Harrier EMR Demo Lab is the companion repository for controlled AWS validation. It creates disposable EMR incidents so Harrier can be tested against real Spark failure evidence instead of only synthetic fixtures.

The production MCP server lives in harrier-emr-mcp. The demo lab owns the AWS infrastructure, Spark jobs, scenario runners, expected findings, validation harness, alarms, cleanup scripts, and cost-control docs.

What It Covers

Runtime Coverage Example Evidence
EMR on EC2 Broad scenario coverage EMR steps, YARN application IDs, S3 logs, CloudWatch metrics
EMR Serverless Focused Spark failure coverage job run metadata, S3 logs, CloudWatch logs and metrics
EMR on EKS Focused Spark and Kubernetes coverage EMR Containers job runs, pod status, S3 logs, CloudWatch logs
MWAA local runner Orchestration demo scenario DAGs packaged for ECS Fargate

Scenario Catalog

Scenario Runtime Coverage Expected Finding
happy_path EC2, Serverless, EKS success
executor_oom EC2, Serverless, EKS EXECUTOR_OOM
driver_oom EC2 DRIVER_OOM
missing_dependency EC2, Serverless DEPENDENCY_MISSING
s3_access_denied EC2, EKS S3_ACCESS_DENIED
s3_path_missing EC2, Serverless S3_PATH_MISSING
bad_input_data EC2, Serverless BAD_INPUT_DATA
image_pull_failure EKS EKS_IMAGE_PULL_FAILURE
pod_pending_resource_pressure EKS EKS_POD_PENDING

The demo lab also includes EC2-focused data, SQL, storage, and Livy scenarios such as data_skew, hdfs_full, db_connection_failure, db_lock_timeout, db_large_join_spill, db_bad_sql_plan, and livy_session_failure.

Validation Flow

flowchart LR
  Deploy["Deploy demo infra"] --> Scenario["Run scenario"]
  Scenario --> Context["Export Harrier context"]
  Context --> MCP["Call Harrier MCP"]
  MCP --> Compare["Compare expected finding"]
  Compare --> Report["Write validation report"]
  Report --> Cleanup["Cleanup or destroy"]

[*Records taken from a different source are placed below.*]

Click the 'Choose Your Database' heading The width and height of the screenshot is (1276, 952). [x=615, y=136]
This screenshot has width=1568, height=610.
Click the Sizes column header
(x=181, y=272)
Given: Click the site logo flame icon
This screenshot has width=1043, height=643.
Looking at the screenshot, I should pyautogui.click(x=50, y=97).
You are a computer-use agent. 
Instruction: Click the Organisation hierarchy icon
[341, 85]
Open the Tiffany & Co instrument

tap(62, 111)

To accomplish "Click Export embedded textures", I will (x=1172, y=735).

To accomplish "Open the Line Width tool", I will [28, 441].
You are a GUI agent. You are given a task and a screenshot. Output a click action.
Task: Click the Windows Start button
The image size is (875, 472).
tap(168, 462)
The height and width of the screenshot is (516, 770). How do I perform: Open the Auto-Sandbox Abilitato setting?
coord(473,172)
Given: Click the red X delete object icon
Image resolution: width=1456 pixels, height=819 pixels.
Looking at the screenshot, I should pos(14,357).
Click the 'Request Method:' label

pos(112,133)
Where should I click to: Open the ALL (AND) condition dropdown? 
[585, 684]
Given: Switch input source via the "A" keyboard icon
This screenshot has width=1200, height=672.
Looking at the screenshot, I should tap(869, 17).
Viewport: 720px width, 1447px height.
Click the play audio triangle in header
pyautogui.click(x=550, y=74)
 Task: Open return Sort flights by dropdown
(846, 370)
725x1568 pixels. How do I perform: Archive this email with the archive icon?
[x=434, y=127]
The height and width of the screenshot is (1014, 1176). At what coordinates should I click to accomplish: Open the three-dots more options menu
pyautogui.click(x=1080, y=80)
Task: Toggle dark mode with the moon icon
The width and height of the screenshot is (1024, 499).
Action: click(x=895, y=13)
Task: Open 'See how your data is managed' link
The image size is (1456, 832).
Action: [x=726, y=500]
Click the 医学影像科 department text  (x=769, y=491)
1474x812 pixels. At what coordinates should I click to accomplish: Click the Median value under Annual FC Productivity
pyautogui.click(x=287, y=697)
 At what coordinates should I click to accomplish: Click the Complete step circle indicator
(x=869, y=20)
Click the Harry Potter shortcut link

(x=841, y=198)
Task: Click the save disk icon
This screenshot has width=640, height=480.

Validation reports are written under .harrier-demo/validation/ in the demo repository and should not be committed.

Safety First

The demo lab creates real AWS resources and real AWS cost. Use a sandbox account, review the cost and cleanup docs before deployment, and destroy resources when validation is complete.

Repository

The demo lab repository is:

https://github.com/the-platform-layer/harrier-emr-demo-lab

If you have access to the repository, start with its README, cost controls, scenario catalog, and cleanup guide before running live workloads.